Is magnetic field strength a limit to MR image quality? Not when new approaches are implemented, according to the influential MRI researcher Dr. Graeme Bydder.
"The high-field, low-field argument is usually couched in terms of signal-to-noise ratio, but we can shift the emphasis to contrast-to-noise ratio and this provides new options for further development," he told attendees recently at the European Society of Magnetic Resonance in Medicine and Biology (ESMRMB) virtual meeting.
Bydder, professor emeritus of radiology at the University of California, San Diego, gave a tour through the past and present of low-field MR imaging during a plenary session held on 7 October discussing the low and high extremes of the MRI field spectrum.
In the early 1980s, "field wars" kicked off in the world of MRI. Paul Bottomley, PhD, produced very high-quality brain images on a General Electric 1.5-tesla lab prototype in February 1983. The field strength was ten times greater than what most researchers were using at the time.
In response, and in order to stay in business, lower-field companies and imagers developed new advances to narrow the gap with GE and so sell their systems, Bydder said. The advances included local receiver coils, low-bandwidth acquisitions, STIR pulse sequences, heavily T2-weighted gradient-echo sequences for susceptibility-weighted imaging, as well as motion artifact control techniques (e.g., Respiratory Ordered Phase Encoding, ROPE), and use of the novel contrast agent gadolinium-DTPA.
"Many of the technical advances first made at low-field were subsequently implemented at high-field imaging, where they often performed as well or better than at low-field, and the advantage for low-field was lost," Bydder said.
Yet progress in low-field MRI didn't screech to a halt and today improvements are being made using the concepts of tissue property filters (TP-filters) derived from Bloch equations and synergistic contrast MRI (scMRI).
In scMRI, a single tissue property, such as T1 or T2, is used twice in the same sequence to increase contrast, or two or more tissue properties are used in the same sequence for the same purpose, Bydder said. The TP-filters approach treats pulse sequences as filters of tissue properties and shows them in graphical form.
In this example, Bydder explained the T1 TP-filter for the inversion recovery (IR) sequence plots signal against T1 and is notch-shaped. One of these is shown for a short inversion time (TI) filter (red curve) and another for a longer TI filter (green curve) in the graph.
The subtraction filter (first filter minus second filter) is the blue curve which shows a steeply positive sloping central region. A small increase in T1 (the horizontal green arrow) in this region multiplied by the high positive slope of the subtraction filter (red line) results in high positive contrast (vertical blue arrow).

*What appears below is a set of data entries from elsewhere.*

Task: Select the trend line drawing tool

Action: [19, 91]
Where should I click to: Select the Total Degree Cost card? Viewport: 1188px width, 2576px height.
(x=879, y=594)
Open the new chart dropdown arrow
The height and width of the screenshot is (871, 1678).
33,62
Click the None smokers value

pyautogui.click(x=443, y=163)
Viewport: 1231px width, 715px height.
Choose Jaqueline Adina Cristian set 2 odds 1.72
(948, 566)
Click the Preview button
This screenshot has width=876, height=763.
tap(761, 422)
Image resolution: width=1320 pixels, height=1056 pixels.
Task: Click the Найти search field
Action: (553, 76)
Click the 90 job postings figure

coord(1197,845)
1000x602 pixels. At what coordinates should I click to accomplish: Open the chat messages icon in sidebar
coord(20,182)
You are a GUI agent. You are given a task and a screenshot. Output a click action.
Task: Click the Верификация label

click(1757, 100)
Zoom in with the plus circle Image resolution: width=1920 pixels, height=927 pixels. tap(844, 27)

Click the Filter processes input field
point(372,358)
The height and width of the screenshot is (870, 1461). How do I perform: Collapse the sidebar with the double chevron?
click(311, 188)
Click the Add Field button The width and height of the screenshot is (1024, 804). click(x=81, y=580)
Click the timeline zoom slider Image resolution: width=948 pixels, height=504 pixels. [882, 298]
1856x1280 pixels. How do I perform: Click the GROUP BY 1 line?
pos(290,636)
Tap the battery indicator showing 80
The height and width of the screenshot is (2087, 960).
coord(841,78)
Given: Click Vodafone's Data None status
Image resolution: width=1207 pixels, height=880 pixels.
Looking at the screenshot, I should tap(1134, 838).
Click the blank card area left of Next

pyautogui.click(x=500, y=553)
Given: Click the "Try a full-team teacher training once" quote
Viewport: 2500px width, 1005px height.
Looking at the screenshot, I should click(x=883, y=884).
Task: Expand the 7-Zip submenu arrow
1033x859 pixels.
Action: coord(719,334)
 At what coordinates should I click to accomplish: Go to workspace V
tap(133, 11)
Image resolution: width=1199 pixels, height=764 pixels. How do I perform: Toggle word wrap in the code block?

The TP-filter model provides a mathematical framework for converting conventional qualitative univariate weighting as used in everyday clinical practice into quantitative univariate weighting.
For instance, the effect of this subtracted inversion recovery (SIR) sequence can be seen in a patient with multiple sclerosis (above) where focal lesions appear in the white matter with a T2-weighted spin-echo sequence, while much more extensive changes are seen throughout most of the brain with the SIR sequence.
"The increase in T1 produced by the lesions is used synergistically by each of the two parts of the SIR sequence to increase contrast," Bydder said.
The same principle can be applied to different tissue properties, and this provides an array of new MASTIR (multiplied, added, subtracted and/or fitted IR) sequences, including the SIR sequence. MASTIR sequences are very sensitive to small changes in tissue properties both separately and together when changes occur concurrently, which is often the case in disease, he explained.
MASTIR sequences can also be used to increase image specificity by direct imaging of myelin using double echo sliding inversion recovery (DESIRE) and short TR adiabatic IR (STAIR) sequences. The basic components of MASTIR sequences are available on many commercial MR systems.
"As a result, the technical entry cost to implement most of the prototype forms of these sequences is low," Bydder concluded.